Vermögenskonzentration in Deutschland besorgniserregend

29. September 2023  Politik
Geschrieben von Kreisverband

Michael Hartmann, 2008 (Hannes Röst, CC BY-SA 3.0)

Die gewaltigen Unterschiede bei Vermögen und Einkommen in der Bundesrepublik waren Thema bei einem Vortrag des Soziologieprofessors Michael Hartmann. Dieser wurde von dem Linken Forum Paderborn organisiert.

126 gleich 40 Millionen

Laut dem Wirtschaftsmagazin Forbes habe es 2023 in Deutschland 126 Milliardär*innen mit einem Gesamtvermögen von rund 600 Milliarden Euro gegeben, erklärte der Soziologe Hartmann. „Damit besitzen diese 126 Menschen genau so viel wie die 40 Millionen Bürger*innen aus der unteren Hälfte der Bevölkerung“, verdeutlichte er die Besitzverhältnisse. Deutschland liege mit dieser Anzahl global gesehen zwar hinter den Vereinigten Staaten, der Volksrepublik China und Indien.

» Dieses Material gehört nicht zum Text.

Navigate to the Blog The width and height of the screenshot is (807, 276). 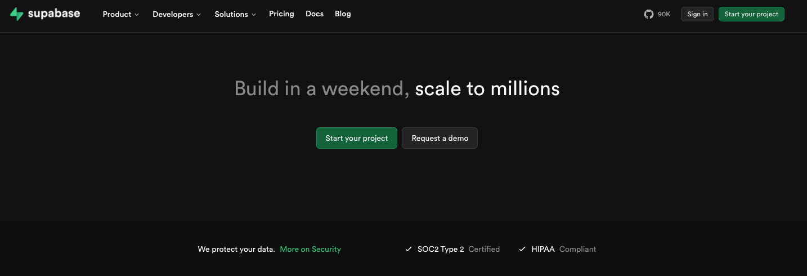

Europas Milliardenparadies

Doch sei die Bundesrepublik in Europa Spitzenreiter. „Frankreich beheimatet nur 43 Milliardär*innen“, zog er einen Vergleich. Gemessen an Wirtschaftskraft und Bevölkerungsgröße müssten es jedoch 100 sein. Die Ungleichheit wird auch beim Deutschen Institut für Wirtschaft deutlich. „Eine Studie hat nachgewiesen, dass das das reichste oberste Prozent in Deutschland über 30 Prozent des Vermögens verfügt“, erläuterte Hartmann. Eine vergleichbare Kapitalanhäufung sei auch bei „Ultrareichen“ mit einem Vermögen von über 100 Millionen Euro zu erkennen. „In Deutschland sind das 3.100 Personen“, sagte der Professor. Damit liege man weltweit auf Platz 3.

Ungleichheit nimmt zu

Die jährliche Befragung des sozioökonomischen Panels ergab, dass sich die Ungleichheit in Deutschland zwischen 2000 und 2019 vergrößert habe. Indikator dafür ist der Gini-Index. Besitzt bei einem Index von 1 eine Person allen gesellschaftlichen Reichtum, bedeutet 0, dass jeder Mensch genau gleich viel sein Eigen nennen kann. „In diesen zwei Jahrzehnten hat sich die Differenz von 0,25 auf 0,3 ausgeweitet“, erklärte Hartmann. Nach eigenen Berechnungen hätten die unteren 10 Prozent der Bevölkerung in den vergangenen 20 Jahren einen Reallohnverlust von 5 Prozent erfahren, die obersten zehn Prozent hingegen 25 Prozent mehr hinzuverdient, beschrieb er die Unterschiede bei den Einkommen.

Nur 1,5 Prozent Steuern

Als Beispiel nannte er die beiden Hauptaktionär*innen des BMW-Konzerns, denen für ihre Aktien eine Dividende von 1,6 Milliarden Euro ausgeschüttet wurde. Oder Klaus-Michael Kühne. „Kühne ist Hauptaktionär von Hapag-Lloyd und hat ein geschätztes Vermögen von 35 Milliarden Euro“, erläuterte der Wissenschaftler. Seine Dividende umfasste mit 3,3 Milliarden Euro das 1.300-fache des Verdienstes des Vorstandschefs und war in etwa so viel, was 68.000 Einwohner*innen in Paderborn verdienen. „Auf die 3,3 Milliarden Euro zahlt Kühne nur 0,75 Prozent Körperschafts- und 0,75 Prozent Gewerbesteuer für die Vermögensverwaltungsgesellschaft“, erläuterte Hartmann die fiskalischen Folgen der Riesengewinne.

SPD: Für die Superreichen

Die Ursachen für diese soziale Ungleichheit sah der Forscher in der Sozialdemokratie. „Unter den Bundesfinanzministern Hans Eichel und Peer Steinbrück kam es zu massiven Begünstigungen der oberen Einkommen“, erläuterte er. So wurde der Spitzensteuersatz von 53 Prozent auf 42 abgesenkt und die bisher beim Verkauf von Aktien geltende Veräußerungssteuer von 50 Prozent gänzlich abgeschafft. Ebenfalls kam es zur Reform der Erbschaftssteuer für Familien. „Bei Schenkungen bis 100.00 Euro müssen 8 Prozent Steuern gezahlt werden, bei Beträgen von 20 Millionen ist es lediglich 1 Prozent“, verdeutlichte Hartmann die Unterschiede. 2021 wurden 13,9 Milliarden Euro in der zweiten Kategorie verschenkt. „Das deutsche Steuerrecht müsste sich mit den großen Vermögen befassen“, forderte er.